Louie Yim-qun

"Clifford" Louie Yim-qun (Chinese: 雷炎均; Jyutping: leoi4 jim4 gwan1; pinyin: Léi Yánjūn; Taishanese: lui3 yiam5 gun1; 1914–1999), also known as Louie Yen-chung (Chinese: 燕中; pinyin: Yànzhōng), was a Chinese-American pilot and military officer in the Republic of China.

He became Deputy Commander of the 28th Fighter Squadron of the 5th Fighter Group in 1937, equipped with the Curtiss Hawk II, and first saw combat while stationed at Jurong Airbase in the Nanjing defense sector as the War of Resistance-World War II broke out,[1] and then transferring to the northern front of the war in China at the Battle of Taiyuan with Captain Chan Kee-Wong on September 16, 1937,[2] he shot down a Nakajima Ki-4 on September 18.

While the wartime capital of China was pushed back to Chongqing following the Fall of Wuhan, both sea and land routes for badly needed war supplies and high-octane aviation fuel were mostly cut off, especially after the loss of Nanning in the Battle of South Guangxi and increasing threat of the Japanese invasion of French Indochina, Major Louie Yim-qun's 28th Fighter Squadron, now equipped with Polikarpov I-15 fighters, has been reassigned with the defense of Sichuan.

On September 13, 1940, in what would be the introduction and first aerial combat engagement for the state-of-the-art new A6M "Zero" fighter, Maj.
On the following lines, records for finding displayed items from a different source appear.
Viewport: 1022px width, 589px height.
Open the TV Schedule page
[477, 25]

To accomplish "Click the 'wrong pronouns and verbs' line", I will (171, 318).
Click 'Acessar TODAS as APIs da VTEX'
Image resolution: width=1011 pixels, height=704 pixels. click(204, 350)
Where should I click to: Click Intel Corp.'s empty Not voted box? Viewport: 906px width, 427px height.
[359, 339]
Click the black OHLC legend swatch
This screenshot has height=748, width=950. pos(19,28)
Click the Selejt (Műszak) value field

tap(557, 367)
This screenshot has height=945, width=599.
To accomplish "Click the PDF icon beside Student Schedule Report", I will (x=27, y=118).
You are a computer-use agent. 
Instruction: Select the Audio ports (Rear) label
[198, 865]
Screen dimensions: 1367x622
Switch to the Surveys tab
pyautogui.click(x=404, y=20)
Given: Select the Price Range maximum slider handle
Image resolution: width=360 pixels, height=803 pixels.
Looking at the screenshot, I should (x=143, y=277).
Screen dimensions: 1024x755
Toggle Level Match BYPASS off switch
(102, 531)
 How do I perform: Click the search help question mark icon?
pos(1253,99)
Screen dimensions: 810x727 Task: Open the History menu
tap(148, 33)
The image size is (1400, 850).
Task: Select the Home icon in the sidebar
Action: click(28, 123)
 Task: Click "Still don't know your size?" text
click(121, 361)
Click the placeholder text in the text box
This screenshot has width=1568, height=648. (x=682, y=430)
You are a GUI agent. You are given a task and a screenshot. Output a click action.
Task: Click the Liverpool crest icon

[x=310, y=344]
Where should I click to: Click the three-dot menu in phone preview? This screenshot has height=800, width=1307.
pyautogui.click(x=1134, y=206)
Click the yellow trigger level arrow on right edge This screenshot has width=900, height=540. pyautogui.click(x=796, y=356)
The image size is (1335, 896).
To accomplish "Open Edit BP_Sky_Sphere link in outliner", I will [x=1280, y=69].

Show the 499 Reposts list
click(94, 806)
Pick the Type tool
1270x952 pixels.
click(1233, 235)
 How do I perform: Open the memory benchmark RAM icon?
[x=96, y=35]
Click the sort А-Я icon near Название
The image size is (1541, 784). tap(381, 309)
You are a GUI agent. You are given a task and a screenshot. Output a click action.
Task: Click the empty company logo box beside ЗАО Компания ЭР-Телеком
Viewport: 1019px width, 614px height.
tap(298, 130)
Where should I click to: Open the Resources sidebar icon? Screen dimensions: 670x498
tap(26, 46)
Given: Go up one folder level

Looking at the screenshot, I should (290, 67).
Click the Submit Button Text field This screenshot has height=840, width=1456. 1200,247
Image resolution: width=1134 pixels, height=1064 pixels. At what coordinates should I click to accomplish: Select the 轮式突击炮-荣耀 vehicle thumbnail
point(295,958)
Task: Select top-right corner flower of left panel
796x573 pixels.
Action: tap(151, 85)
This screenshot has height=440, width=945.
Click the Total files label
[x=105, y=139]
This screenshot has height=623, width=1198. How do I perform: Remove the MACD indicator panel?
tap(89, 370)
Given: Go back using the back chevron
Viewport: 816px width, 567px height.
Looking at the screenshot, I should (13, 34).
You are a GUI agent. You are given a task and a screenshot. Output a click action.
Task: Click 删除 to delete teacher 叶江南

Louie led six I-15bis to join a formation 19 I-15bis and nine I-16s commanded by Major Cheng Hsiao-yu, Captain Yang Meng-ging and Captain Zhang Hong; they were engaged in a 1/2-hour long dogfight with 13 Zero fighters led by Lieutenant Saburo Shindo of the 12th Kokutai on an escort mission for 27 G3M "Nell" medium-heavy bombers on a raid against Chongqing.

His first wife, Hazel Ying Lee, was killed in a flying accident at Great Falls, Montana, on November 23, 1944, while ferrying a P-63 from Buffalo, New York.